---- Entries shown
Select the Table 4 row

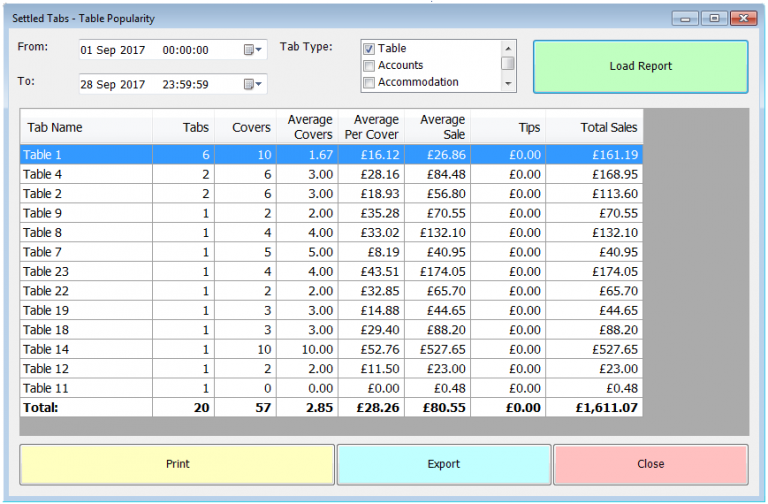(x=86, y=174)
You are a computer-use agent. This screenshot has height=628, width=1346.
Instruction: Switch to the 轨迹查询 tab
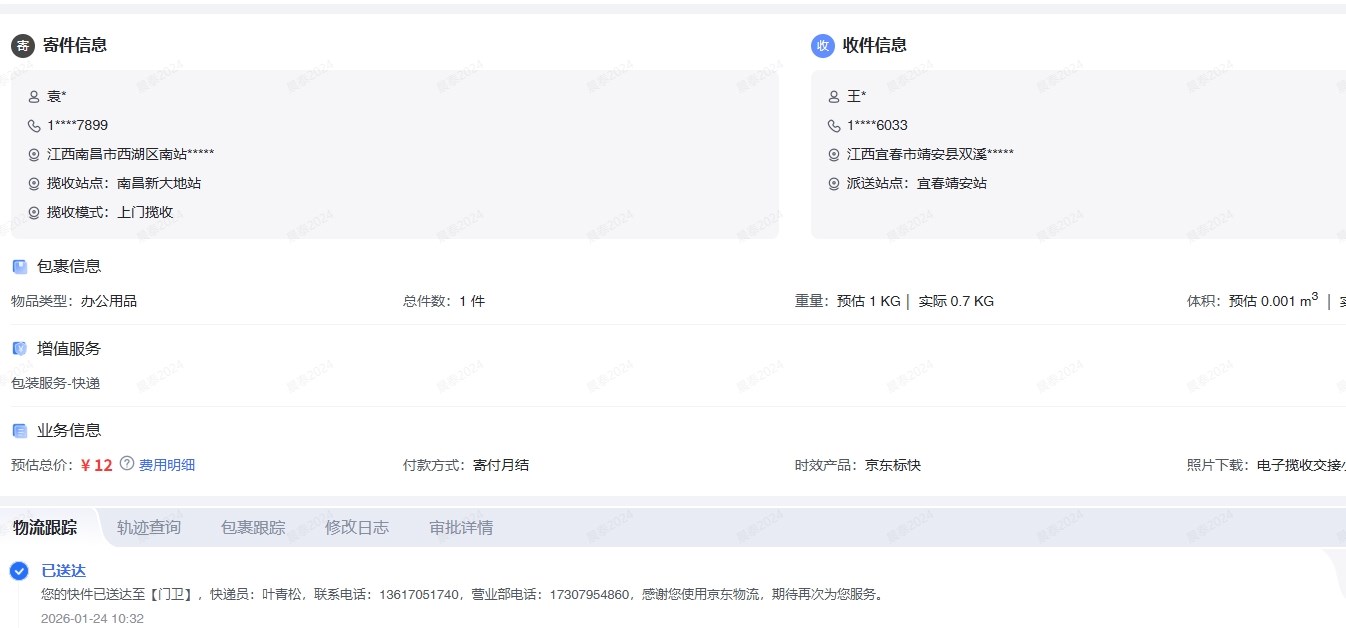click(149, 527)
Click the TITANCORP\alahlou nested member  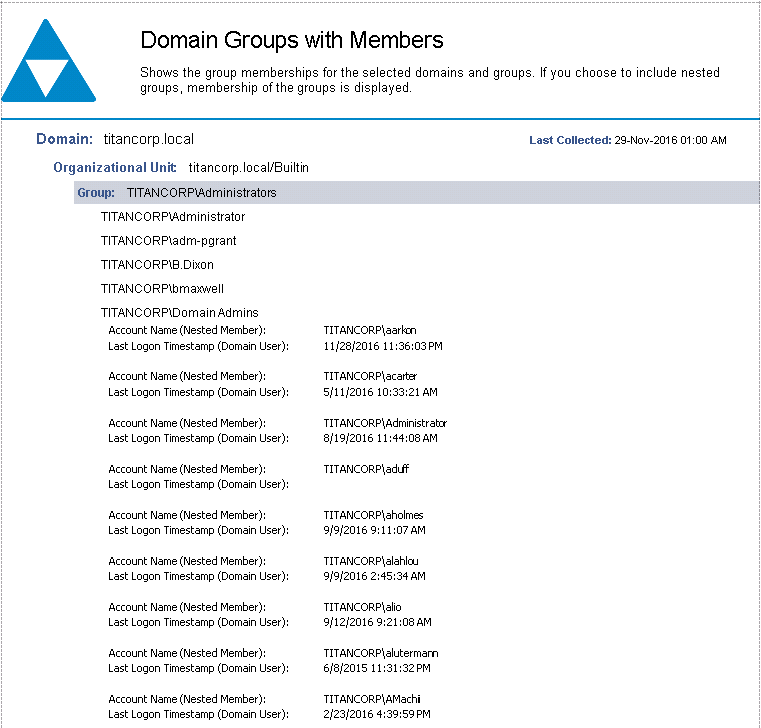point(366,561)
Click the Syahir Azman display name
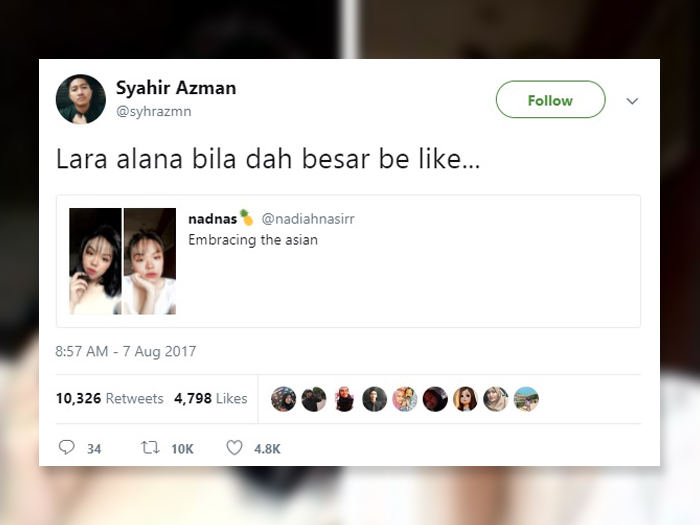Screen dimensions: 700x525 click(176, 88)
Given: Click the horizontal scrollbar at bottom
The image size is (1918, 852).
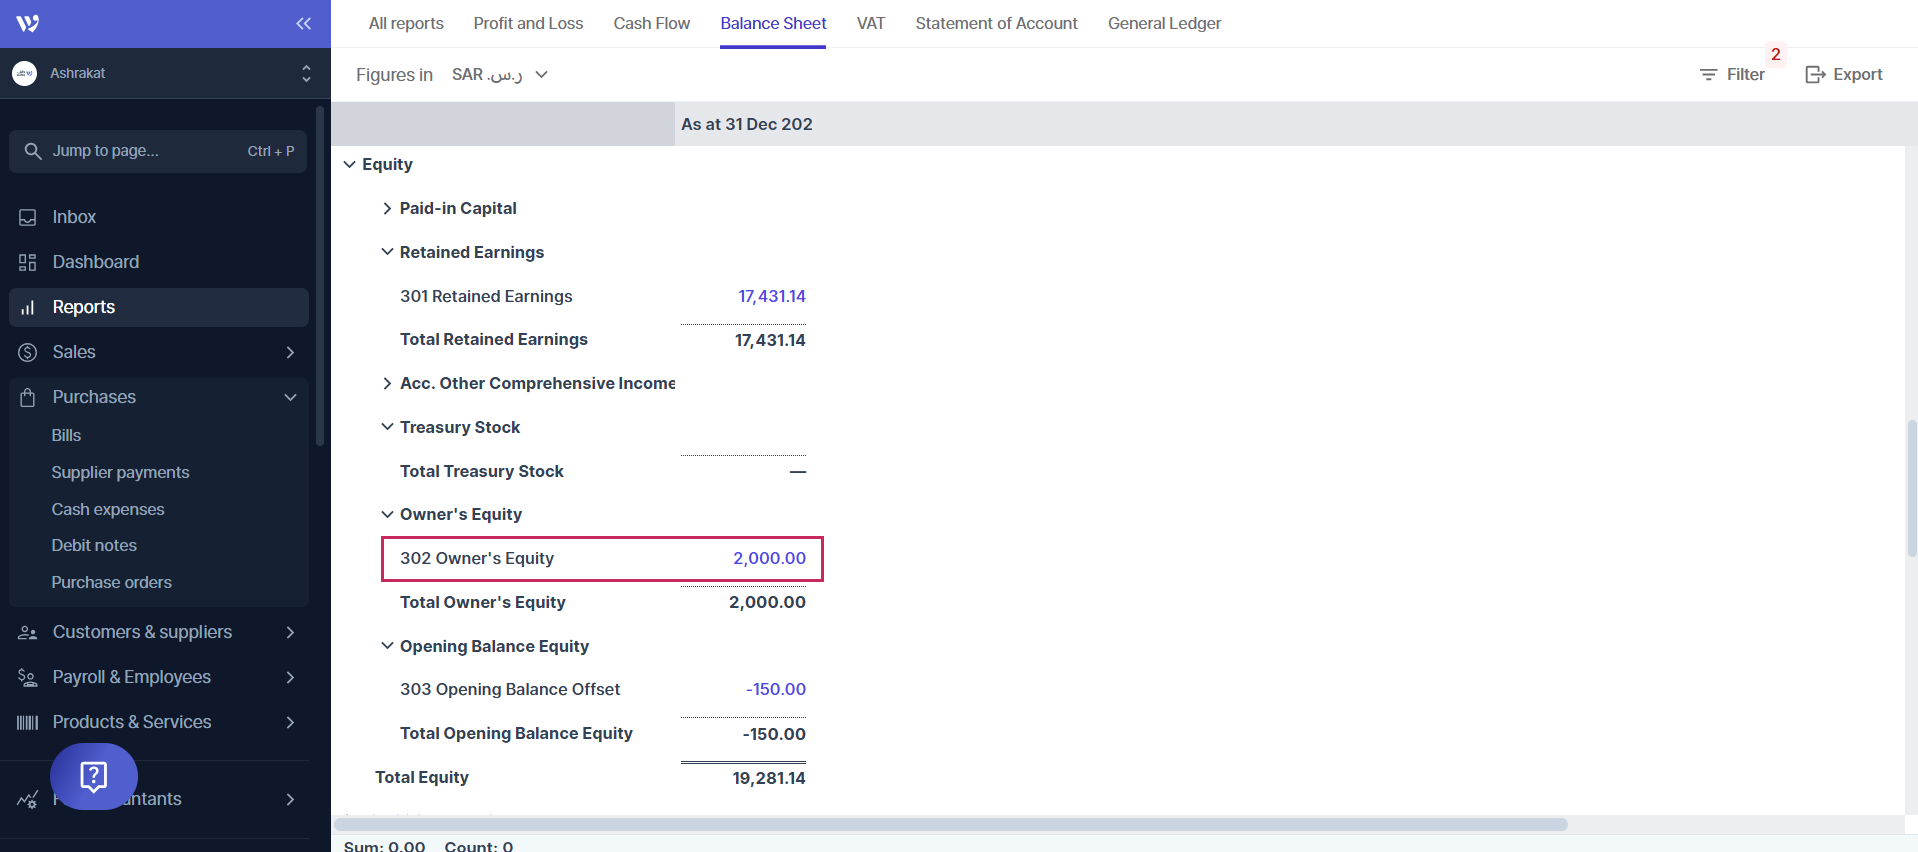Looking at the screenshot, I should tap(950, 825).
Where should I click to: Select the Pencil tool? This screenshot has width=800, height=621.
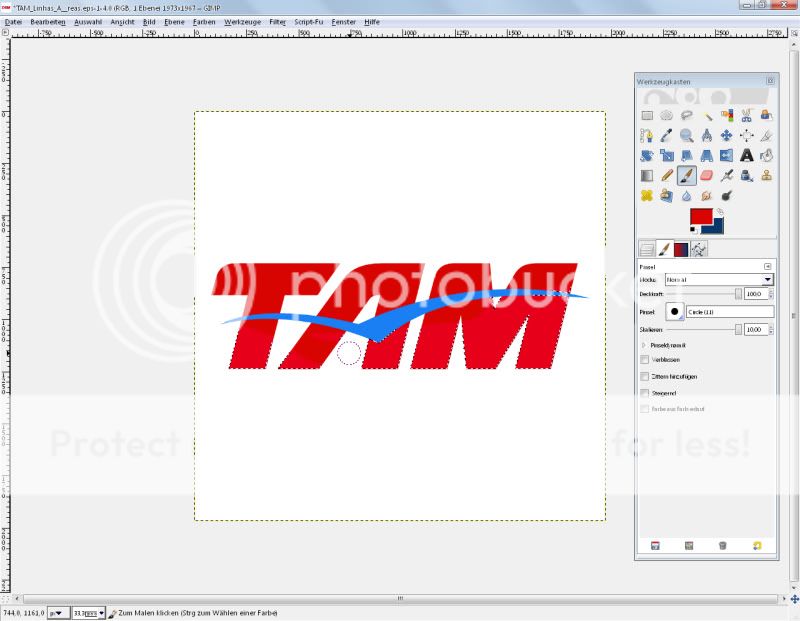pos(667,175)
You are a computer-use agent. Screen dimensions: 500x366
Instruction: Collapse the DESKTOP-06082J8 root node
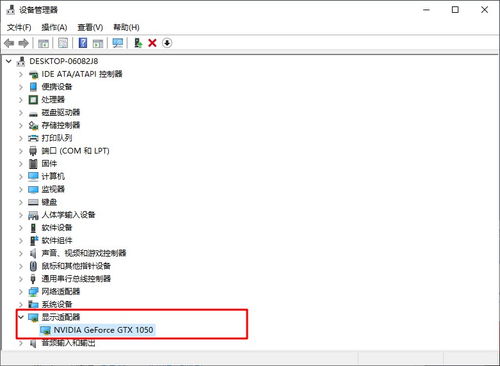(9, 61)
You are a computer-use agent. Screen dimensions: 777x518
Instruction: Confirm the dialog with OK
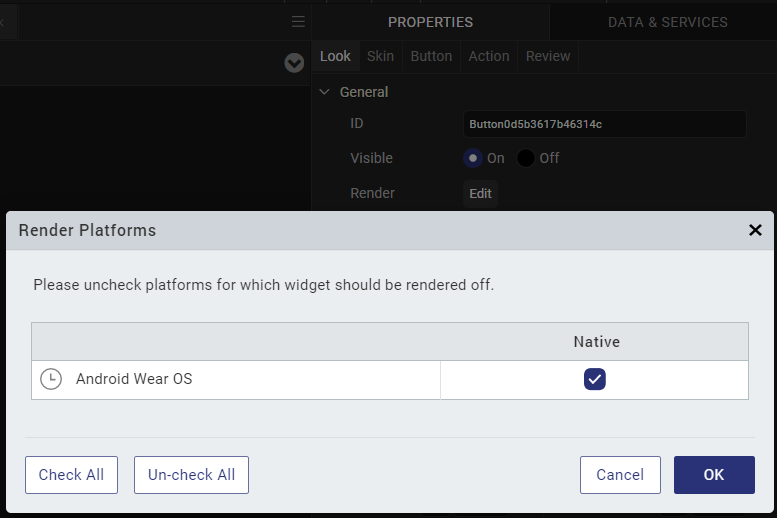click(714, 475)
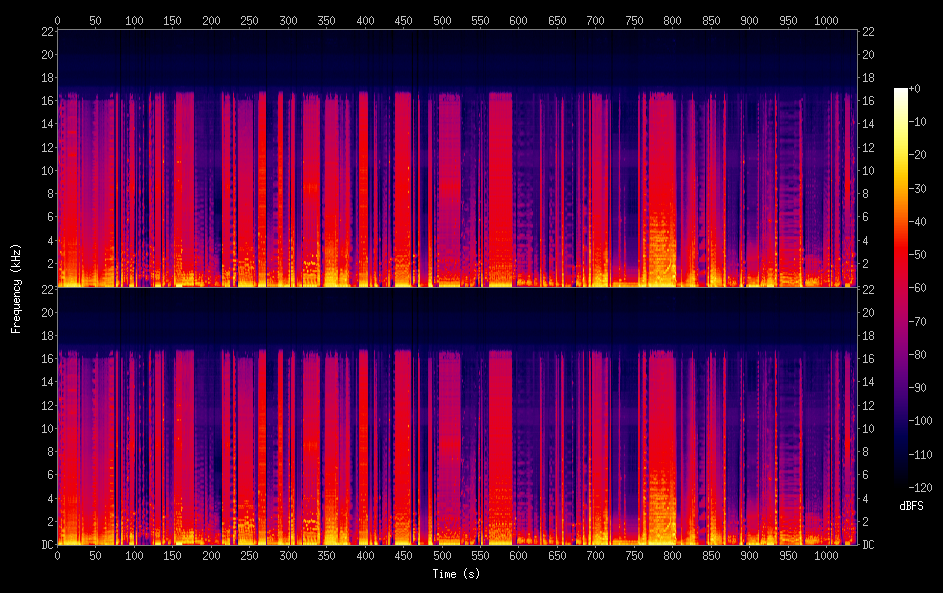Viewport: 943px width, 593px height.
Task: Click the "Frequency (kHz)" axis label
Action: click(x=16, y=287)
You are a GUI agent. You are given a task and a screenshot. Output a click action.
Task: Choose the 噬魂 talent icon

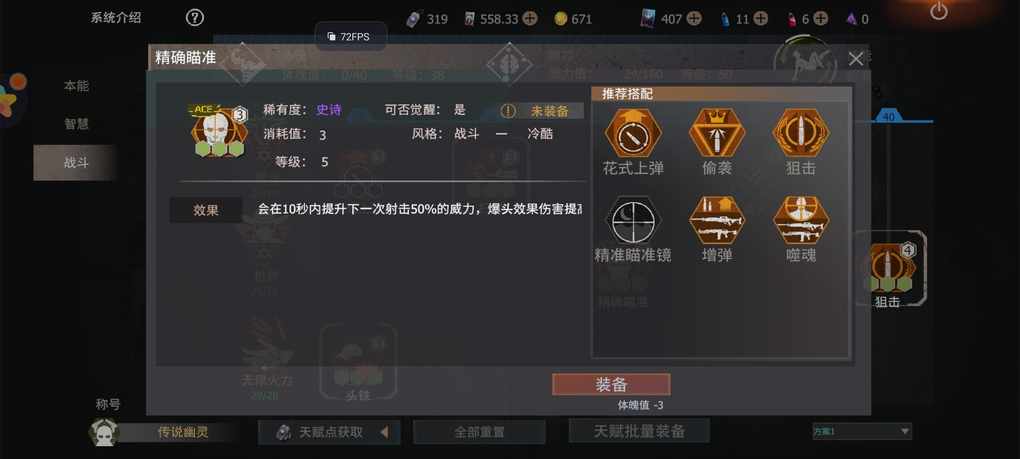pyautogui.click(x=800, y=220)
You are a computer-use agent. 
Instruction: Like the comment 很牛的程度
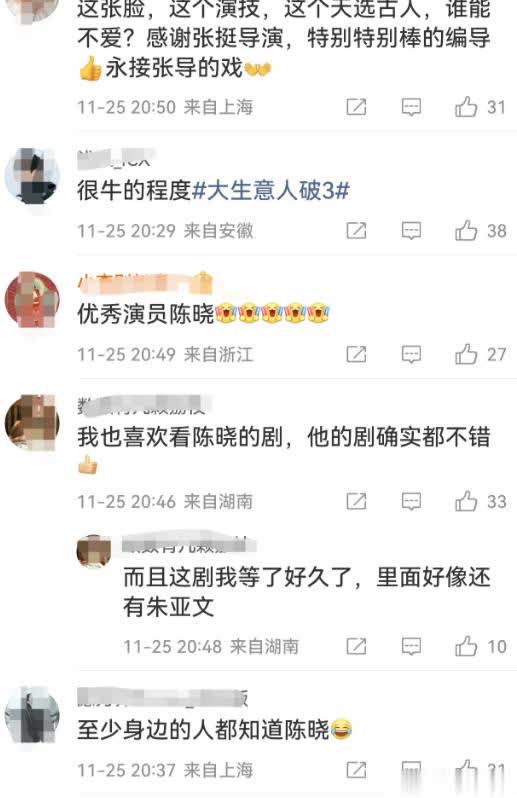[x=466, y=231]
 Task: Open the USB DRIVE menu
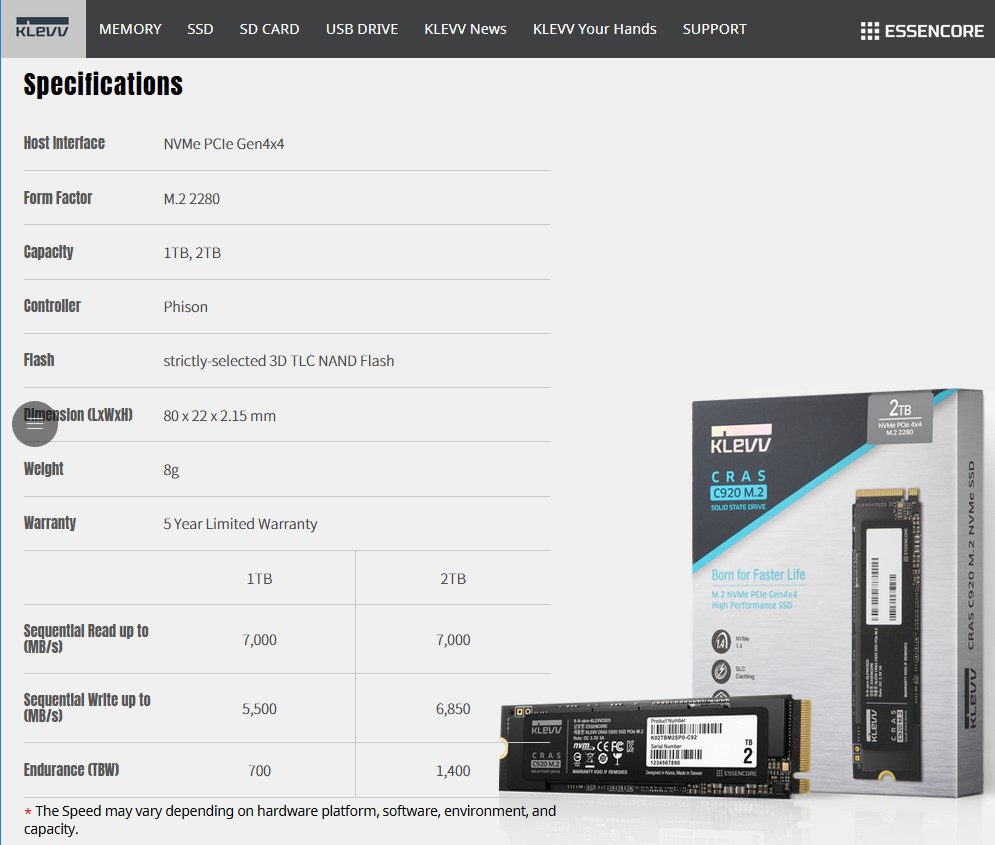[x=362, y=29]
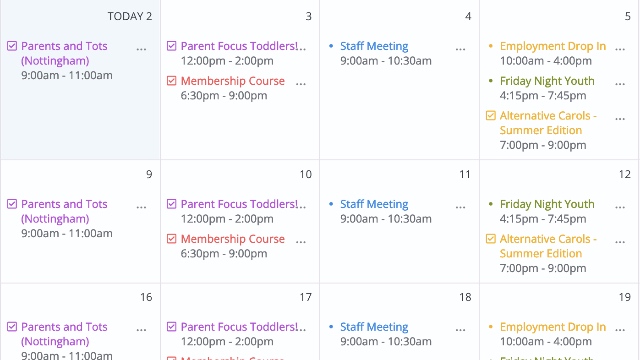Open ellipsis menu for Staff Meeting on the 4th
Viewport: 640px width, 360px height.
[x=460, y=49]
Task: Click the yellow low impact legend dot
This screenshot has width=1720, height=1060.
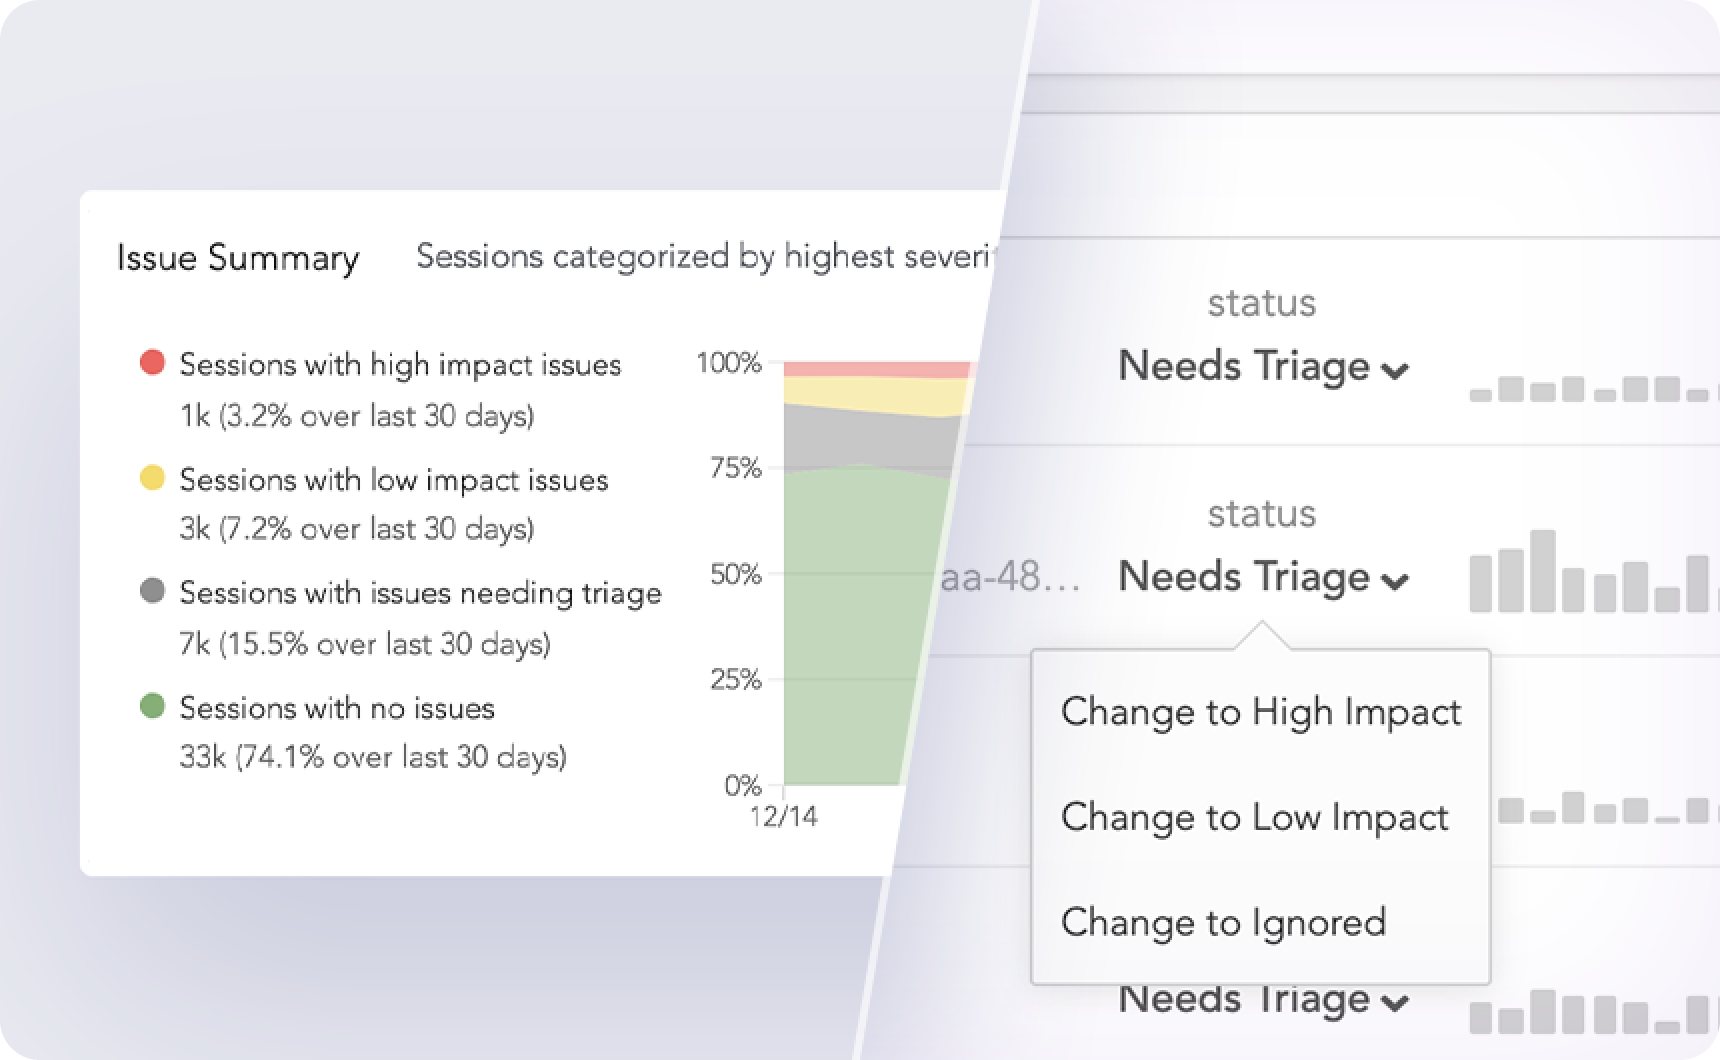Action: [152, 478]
--------
### Try it
Look above for the line with "Where should I" and the line with "You are a computer-use agent. Screen dimensions: 777x518"; set down those two lines and all lines between them exactly, without pictures and without anything else.

### Solution
Where should I click to: Select the Pencil tool? This screenshot has width=800, height=621.
pos(667,175)
You are a computer-use agent. Screen dimensions: 500x366
Instruction: Collapse the DESKTOP-06082J8 root node
(9, 61)
You are a computer-use agent. Screen dimensions: 777x518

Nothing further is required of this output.